Leyendo el artículo en Archivos de la Filmoteca descubría uno la cinefilia de María Zambrano. Y justo lo que más me gustaba no era lo que escribía sobre el neorrealismo, sino a propósito del cine como hilandera de sueños...
...la cámara ha soñado por nosotros y para nosotros también; ha visualizado nuestras quimeras, ha dado cuerpo a las fábulas y hasta a los monstruos que escondidos albergaban en nuestro corazón.
El cine expande nuestro caudal de sueños, dejándonos libertad para soñar otros, para dar forma a otras musarañas inéditas, más allá del imaginario onírico que el cine nos depara.
Si todo arte tiene mucho de sueño realizado, el cine por su carácter huidizo, por estar hecho con la materia misma de los sueños, con sombras, por su cotidianidad, alcanza más que ninguno ese carácter de ser el pan, el pan de cada día para la necesidad de ver, de imaginar, de hilar y deshacer ensueños. 
Como ajuar de la vida innumerable...
Ninguna de las fenecidas culturas alcanzó a dejarnos una huella tan múltiple y verídica como la nuestra dejaría con esa Summa de sombras que es el cine. Pero, no es necesario ver al cine en este oficio de difuntos. La vida, por el contrario, es su atracción, la vida múltiple, de mil rostros, sorprendida, analizada en su ritmo, perseguida en sus nimios gestos fugitivos. La vida innumerable. La cámara es un sentido más, un sentido analítico, descubridor de un tiempo nuevo y de nuevas dimensiones. 
Como peto de ánimas...
La esencia del cine es ser documento; documento también de la fantasía, de la figuración, aun de la quimera. Ya que lo “humano” nunca será simplemente un hecho o conjunto de hechos, sino alma. Hechos, sucesos, paisajes; más todo ello imagen, es decir, alma. La imagen es la vida propia del alma. El cine con más ingenuidad e inmediatez que arte alguno, la ofrece fluida, “a imitación de la vida”, vida misma otras veces.
 Como velo de la Verónica...
Arte es creación siempre, mas creación según la pauta de lo encontrado. Sobre el dechado de la realidad que nos rodea, el arte borda sus sombras, diseña el alma y sus misterios últimos, proyecta el enigma que es siempre el hombre, todo hombre.

Ejercicios por resolver
[1] Según el fragmento sobre María Zambrano y el cine, ¿en qué consiste la esencia del cine?
[2] Continúa el fragmento sobre María Zambrano y el cine a partir de su última oración.
El material procede de una fuente distinta del fragmento.

Material proporcionado
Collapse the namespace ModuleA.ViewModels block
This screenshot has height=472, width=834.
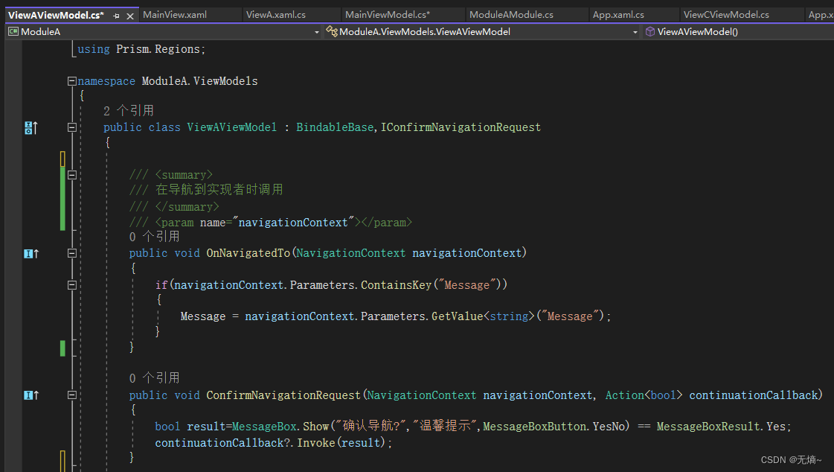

* * *

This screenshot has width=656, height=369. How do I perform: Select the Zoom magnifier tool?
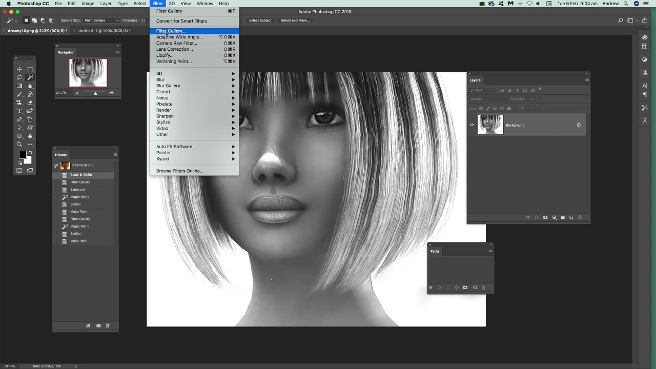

Respuestas en orden
[1] La esencia del cine es ser documento, también de la fantasía, de la figuración y aun de la quimera.

[2]
Como péndulo de zahorí...
Para el cine, el dechado de la realidad es más amplio, más fluyente. La menos abstracta de las artes por su “materia” y la que más por sus medios, como había de ser. Concreción y abstracción se conjugan siempre, compensándose. Si la escultura ha seguido la pauta de los cuerpos y la pintura la de la luz y las sombras; el arte cinematográfico, sigue la pauta de la vida, es “a imitación de la vida”.
Sabía, entonces, de la cinefilia de María Zambrano, pero fue hace nada cuando me enteré de un hilo más íntimo y cardinal con una película primordial en esta escuela.


Hace un par de domingos volvimos a ver El espíritu de la colmena (ninguna novedad, qué os voy a contar, la vemos una vez al año por lo menos) y el domingo pasado leí en el último número de Sofilm una entrevista con José Manuel Mouriño sobre El método de los claros, una película en torno a María Zambrano, donde se abren pasajes entre El espíritu de la colmena y Claros del bosque, el libro de la escritora que reverbera en el título de la película de Mouriño. En la entrevista se menciona también un cruce de cartas entre María Zambrano y Víctor Erice.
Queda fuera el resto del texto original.